* _TEXT PROVIDED_

########

Rallying the troops: In a speech stressing progressive values, President Obama lays out plan to trim $3 trillion from deficit, calls for hiking taxes on the rich, hammers Rep. Paul Ryan's "Kick Granny to the Curb" Medicare idea ... Fey 5-year-olds? Conservatives rip new J. Crew ad showing woman and 5-year-old son wearing pink toenail polish; Faux Noise calls it "a dramatic example of the way that our culture is being encouraged to abandon all trappings of gender identity" ... Two more notches on the gun: The Yes Men, having already punked BP, U.S. Chamber of Commerce and Dow Chemical, put out bogus press release from G.E. saying giant multinational will pay back $3.2 billion tax refund; Associated Press falls for it ... Not the most valuable: Ex-Pirates and Giants star and seven-time MVP Barry Bonds convicted of obstruction of justice in steroids probe; could get 10 years, probably will get a lot less.

########

* _ASSIGNMENT_
Decide whether each statement agrees with the news roundup above. Answer yes or no for each and quote the words from the roundup that settle it. (a) The Associated Press was fooled by the bogus G.E. press release. (b) Barry Bonds was convicted of perjury. (c) The J. Crew ad shows a woman and her 5-year-old daughter.

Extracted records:
########

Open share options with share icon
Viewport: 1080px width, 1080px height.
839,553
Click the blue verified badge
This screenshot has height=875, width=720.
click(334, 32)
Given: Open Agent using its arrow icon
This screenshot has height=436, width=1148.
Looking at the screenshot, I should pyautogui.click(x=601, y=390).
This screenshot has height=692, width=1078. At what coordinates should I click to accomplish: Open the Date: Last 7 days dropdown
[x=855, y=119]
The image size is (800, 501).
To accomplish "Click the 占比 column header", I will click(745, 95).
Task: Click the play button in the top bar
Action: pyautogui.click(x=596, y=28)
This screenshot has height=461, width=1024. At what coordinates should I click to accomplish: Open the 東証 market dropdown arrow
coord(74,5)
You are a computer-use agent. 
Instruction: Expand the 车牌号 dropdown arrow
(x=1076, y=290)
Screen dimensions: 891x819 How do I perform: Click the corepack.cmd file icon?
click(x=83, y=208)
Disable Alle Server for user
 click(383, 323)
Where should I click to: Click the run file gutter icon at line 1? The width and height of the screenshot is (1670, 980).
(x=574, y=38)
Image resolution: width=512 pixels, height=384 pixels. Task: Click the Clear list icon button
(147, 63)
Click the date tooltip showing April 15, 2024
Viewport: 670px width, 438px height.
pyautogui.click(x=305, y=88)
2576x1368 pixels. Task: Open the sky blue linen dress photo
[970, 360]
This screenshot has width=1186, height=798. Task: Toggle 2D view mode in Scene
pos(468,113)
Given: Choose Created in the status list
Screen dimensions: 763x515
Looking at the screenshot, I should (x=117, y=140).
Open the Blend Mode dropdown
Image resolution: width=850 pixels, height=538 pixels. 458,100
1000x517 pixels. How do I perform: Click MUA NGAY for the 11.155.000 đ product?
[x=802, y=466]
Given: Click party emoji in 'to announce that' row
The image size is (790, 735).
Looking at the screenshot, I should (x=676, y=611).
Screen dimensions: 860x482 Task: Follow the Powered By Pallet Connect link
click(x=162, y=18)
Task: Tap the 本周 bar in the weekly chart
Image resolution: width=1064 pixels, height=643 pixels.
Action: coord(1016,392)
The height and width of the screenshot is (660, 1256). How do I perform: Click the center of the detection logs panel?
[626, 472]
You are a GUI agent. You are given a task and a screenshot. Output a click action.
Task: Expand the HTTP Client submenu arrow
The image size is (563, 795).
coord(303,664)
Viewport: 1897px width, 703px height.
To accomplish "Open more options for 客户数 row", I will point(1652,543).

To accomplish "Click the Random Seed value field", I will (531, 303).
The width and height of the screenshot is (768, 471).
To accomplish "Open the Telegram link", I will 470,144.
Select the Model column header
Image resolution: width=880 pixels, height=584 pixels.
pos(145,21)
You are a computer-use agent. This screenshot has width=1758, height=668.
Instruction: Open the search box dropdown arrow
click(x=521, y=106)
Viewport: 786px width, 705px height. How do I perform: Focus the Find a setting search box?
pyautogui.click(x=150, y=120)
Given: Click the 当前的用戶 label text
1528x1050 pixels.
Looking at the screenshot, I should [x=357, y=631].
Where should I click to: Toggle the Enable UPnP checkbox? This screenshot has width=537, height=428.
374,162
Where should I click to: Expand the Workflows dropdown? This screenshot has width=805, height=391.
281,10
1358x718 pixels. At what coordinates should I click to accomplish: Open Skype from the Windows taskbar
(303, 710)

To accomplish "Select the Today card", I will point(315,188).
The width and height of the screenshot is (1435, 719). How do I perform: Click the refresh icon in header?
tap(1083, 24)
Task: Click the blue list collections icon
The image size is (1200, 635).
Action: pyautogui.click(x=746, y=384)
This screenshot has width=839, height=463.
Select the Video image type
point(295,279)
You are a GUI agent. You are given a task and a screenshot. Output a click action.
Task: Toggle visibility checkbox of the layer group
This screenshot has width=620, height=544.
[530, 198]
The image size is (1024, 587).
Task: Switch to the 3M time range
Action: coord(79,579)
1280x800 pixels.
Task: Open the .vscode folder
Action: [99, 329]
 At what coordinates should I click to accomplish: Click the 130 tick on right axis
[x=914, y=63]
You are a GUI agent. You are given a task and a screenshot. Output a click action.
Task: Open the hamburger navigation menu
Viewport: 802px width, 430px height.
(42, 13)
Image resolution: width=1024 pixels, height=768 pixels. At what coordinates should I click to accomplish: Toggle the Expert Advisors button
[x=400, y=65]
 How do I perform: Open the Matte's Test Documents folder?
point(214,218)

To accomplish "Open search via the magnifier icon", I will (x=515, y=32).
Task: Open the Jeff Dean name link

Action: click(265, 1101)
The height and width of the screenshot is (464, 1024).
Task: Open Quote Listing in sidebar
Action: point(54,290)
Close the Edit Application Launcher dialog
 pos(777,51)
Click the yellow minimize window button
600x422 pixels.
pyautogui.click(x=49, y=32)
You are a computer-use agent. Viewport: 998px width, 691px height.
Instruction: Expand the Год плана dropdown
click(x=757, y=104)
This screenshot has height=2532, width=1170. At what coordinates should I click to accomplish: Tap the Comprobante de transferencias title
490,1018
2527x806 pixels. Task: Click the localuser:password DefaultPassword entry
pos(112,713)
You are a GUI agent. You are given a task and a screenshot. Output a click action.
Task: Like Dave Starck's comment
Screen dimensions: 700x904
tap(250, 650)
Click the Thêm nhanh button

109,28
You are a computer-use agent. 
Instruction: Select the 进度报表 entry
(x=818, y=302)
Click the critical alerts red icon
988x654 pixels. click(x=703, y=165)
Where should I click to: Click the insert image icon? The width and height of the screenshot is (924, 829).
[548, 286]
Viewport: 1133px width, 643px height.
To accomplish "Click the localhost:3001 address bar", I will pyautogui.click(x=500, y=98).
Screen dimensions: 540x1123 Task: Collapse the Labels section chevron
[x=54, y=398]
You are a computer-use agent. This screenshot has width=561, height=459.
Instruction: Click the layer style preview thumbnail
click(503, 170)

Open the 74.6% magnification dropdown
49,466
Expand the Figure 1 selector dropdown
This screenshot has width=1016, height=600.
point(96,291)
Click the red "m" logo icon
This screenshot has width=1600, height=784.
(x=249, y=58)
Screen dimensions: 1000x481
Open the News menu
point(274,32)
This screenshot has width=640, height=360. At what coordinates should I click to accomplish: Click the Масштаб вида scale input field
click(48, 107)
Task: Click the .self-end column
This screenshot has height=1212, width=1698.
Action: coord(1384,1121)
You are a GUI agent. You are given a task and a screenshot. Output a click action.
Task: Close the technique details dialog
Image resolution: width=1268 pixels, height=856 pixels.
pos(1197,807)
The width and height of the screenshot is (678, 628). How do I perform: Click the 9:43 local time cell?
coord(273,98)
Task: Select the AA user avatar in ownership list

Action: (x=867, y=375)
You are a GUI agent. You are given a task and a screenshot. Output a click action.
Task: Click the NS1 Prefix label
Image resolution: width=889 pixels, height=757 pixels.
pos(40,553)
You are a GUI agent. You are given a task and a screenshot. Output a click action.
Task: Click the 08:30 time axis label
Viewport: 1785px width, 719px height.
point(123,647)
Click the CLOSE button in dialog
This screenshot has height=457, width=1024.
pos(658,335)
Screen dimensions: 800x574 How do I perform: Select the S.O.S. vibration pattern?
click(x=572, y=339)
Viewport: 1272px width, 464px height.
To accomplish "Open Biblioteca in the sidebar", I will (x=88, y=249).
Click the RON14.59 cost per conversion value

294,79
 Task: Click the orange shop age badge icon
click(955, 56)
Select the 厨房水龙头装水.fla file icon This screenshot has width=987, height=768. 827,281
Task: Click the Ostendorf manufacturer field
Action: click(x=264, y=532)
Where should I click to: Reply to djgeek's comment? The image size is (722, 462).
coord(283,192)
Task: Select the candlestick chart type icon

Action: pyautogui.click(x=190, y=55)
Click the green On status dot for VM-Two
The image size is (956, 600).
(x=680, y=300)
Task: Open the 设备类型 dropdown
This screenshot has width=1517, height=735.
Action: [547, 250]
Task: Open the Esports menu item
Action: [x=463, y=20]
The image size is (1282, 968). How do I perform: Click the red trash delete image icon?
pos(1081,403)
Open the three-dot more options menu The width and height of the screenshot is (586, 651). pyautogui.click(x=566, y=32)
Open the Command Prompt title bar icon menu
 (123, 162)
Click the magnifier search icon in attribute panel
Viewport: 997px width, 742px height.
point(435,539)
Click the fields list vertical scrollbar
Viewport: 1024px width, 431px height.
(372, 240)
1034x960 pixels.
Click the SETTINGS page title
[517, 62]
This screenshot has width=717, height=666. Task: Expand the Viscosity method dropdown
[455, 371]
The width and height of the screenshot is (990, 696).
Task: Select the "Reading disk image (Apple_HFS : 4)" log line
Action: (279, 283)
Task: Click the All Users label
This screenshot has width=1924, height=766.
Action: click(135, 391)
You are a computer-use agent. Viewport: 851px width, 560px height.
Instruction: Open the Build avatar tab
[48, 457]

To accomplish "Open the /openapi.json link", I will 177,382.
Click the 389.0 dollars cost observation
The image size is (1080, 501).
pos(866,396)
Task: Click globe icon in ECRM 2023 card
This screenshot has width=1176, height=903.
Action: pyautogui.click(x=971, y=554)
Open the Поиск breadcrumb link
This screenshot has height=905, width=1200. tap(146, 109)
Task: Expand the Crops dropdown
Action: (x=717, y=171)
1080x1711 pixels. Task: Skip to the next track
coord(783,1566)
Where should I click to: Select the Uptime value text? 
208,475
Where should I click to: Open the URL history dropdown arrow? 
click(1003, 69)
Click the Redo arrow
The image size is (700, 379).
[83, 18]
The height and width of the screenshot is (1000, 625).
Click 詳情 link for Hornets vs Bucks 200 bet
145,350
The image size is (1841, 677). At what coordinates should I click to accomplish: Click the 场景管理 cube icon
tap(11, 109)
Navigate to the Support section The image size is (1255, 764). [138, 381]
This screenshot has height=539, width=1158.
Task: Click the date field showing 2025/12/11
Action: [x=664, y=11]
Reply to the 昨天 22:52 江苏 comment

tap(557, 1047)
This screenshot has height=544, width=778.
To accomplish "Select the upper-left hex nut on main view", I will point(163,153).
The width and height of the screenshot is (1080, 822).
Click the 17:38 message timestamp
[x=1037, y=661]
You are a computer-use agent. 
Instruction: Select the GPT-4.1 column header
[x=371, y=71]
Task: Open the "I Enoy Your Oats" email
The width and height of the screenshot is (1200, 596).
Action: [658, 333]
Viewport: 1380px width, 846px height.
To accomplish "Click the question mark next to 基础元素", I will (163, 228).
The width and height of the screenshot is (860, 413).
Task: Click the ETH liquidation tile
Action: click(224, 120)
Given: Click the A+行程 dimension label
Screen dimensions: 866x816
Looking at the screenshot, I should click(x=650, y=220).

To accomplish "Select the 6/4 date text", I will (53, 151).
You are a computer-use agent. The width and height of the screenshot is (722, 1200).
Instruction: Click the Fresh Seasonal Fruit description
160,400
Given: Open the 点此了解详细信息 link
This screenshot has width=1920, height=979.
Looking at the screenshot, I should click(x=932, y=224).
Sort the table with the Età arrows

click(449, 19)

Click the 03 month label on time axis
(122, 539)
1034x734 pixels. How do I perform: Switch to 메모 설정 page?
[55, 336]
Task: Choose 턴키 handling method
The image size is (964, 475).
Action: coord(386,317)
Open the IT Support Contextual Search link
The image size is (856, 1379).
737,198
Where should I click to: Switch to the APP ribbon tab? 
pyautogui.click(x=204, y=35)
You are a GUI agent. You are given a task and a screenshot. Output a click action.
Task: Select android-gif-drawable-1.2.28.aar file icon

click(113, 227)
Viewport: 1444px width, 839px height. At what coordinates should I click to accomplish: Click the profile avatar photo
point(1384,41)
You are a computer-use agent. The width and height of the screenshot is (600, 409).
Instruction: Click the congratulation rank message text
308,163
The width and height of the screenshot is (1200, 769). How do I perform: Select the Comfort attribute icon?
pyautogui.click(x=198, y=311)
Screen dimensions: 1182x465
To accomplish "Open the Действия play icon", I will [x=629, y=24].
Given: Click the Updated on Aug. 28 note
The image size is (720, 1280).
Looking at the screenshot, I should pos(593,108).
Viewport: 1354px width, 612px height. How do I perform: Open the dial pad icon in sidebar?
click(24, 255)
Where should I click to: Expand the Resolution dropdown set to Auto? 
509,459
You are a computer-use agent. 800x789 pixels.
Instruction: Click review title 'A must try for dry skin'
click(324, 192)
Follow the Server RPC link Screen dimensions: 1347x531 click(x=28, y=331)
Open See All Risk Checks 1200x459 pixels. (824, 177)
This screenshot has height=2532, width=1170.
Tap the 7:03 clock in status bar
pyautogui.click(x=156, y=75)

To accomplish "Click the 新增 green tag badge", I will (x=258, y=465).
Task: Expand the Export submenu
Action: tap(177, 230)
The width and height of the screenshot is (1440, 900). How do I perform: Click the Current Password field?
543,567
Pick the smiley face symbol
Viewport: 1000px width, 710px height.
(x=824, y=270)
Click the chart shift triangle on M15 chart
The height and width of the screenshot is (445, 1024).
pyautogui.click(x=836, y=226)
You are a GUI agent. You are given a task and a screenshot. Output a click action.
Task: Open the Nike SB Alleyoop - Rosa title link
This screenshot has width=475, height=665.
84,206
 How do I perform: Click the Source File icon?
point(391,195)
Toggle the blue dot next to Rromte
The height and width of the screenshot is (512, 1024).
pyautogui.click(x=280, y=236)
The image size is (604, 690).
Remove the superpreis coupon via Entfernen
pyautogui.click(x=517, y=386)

########

* _RESULT FOR THIS EXERCISE_
(a) Yes: "Associated Press falls for it"
(b) No: "convicted of obstruction of justice in steroids probe"
(c) No: "woman and 5-year-old son wearing pink toenail polish"